TEXT BLOCK ▸
>>

Oxford: Oxford University Press.
Thanks
My suggestion…
Because most people are economically illiterate,
and believe the ‘experts’ who say austerity is necessary, a nasty medicine but cure will follow, not understanding the patient is dying as a result of these greedy charlatans.
I was also economically illiterate, but I couldn’t understand the illogic and why the government was closing the cheaper option of preventative services and support to children. Weren’t we about cost savings?
I began a journey of understanding, which led me to political economics and people like Prof Murphy and Monbiot who showed me that neoliberal hegemony is the most powerful organising context of influence, infiltrating every part of our lives across the world, and it’s a deadly toxic lie.
Once the genie is out it doesn’t go back in, so keep going Prof, there will be others like me, with scales still on their eyes, love your posters! 🙂
Thanks
All this emphasis on government debt is a distraction mechanism from the far more serious personal and business debt problem that you discussed recently. But the MSM only ever talk about government spending, debt, and cuts; never about households and businesses
I think if you follow the money you can see quite clearly why we have this insane neoliberal economic idiology imposed on us.
The rich get richer the poor get poorer.
Poverty is a political choice not an accident nor some hapless result of there not being enough money.
The Tory party history of their disdain of the poor or anyone not “like” them or their social class is well documented.
The Labour paty failure to change anything is the great ploitical failure of our time.
Since the Labour party’s insane decision to go the the IMF for a loan in 1970’s it has totally failed to grasp modern economics or understand the true power available to the government of the day.
I cannot understand them can they not read, have they no curiosity at all.
Which brought this to mind.
Questions for an MP
How did UK economy recover after 2nd world war?

<<

TASK SET ▸
1) Please rewrite the part of the comments on austerity that opens with the words containing "I began a journey" and closes with "deadly toxic lie.", substituting "dangerous falsehood" for "deadly toxic lie".
2) In the comments on austerity, which two people does the writer credit with showing that neoliberal hegemony is the most powerful organizing context of influence?

PROVIDED DATA ▸
>>

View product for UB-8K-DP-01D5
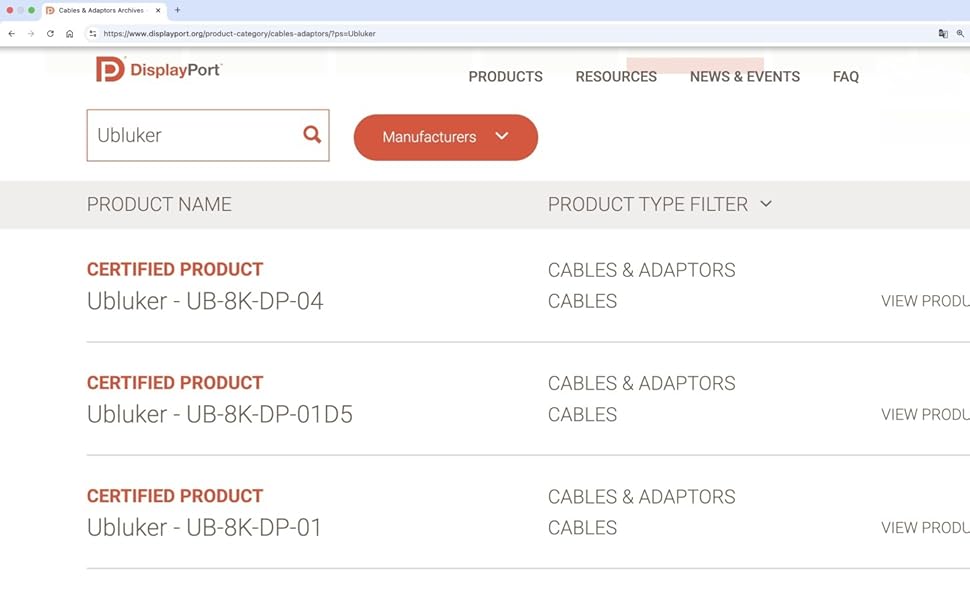The width and height of the screenshot is (970, 600). click(924, 414)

<<

TASK-BY-TASK ANSWERS ▸
1)
I began a journey of understanding, which led me to political economics and people like Prof Murphy and Monbiot who showed me that neoliberal hegemony is the most powerful organising context of influence, infiltrating every part of our lives across the world, and it’s a dangerous falsehood.

2) Prof Murphy and Monbiot.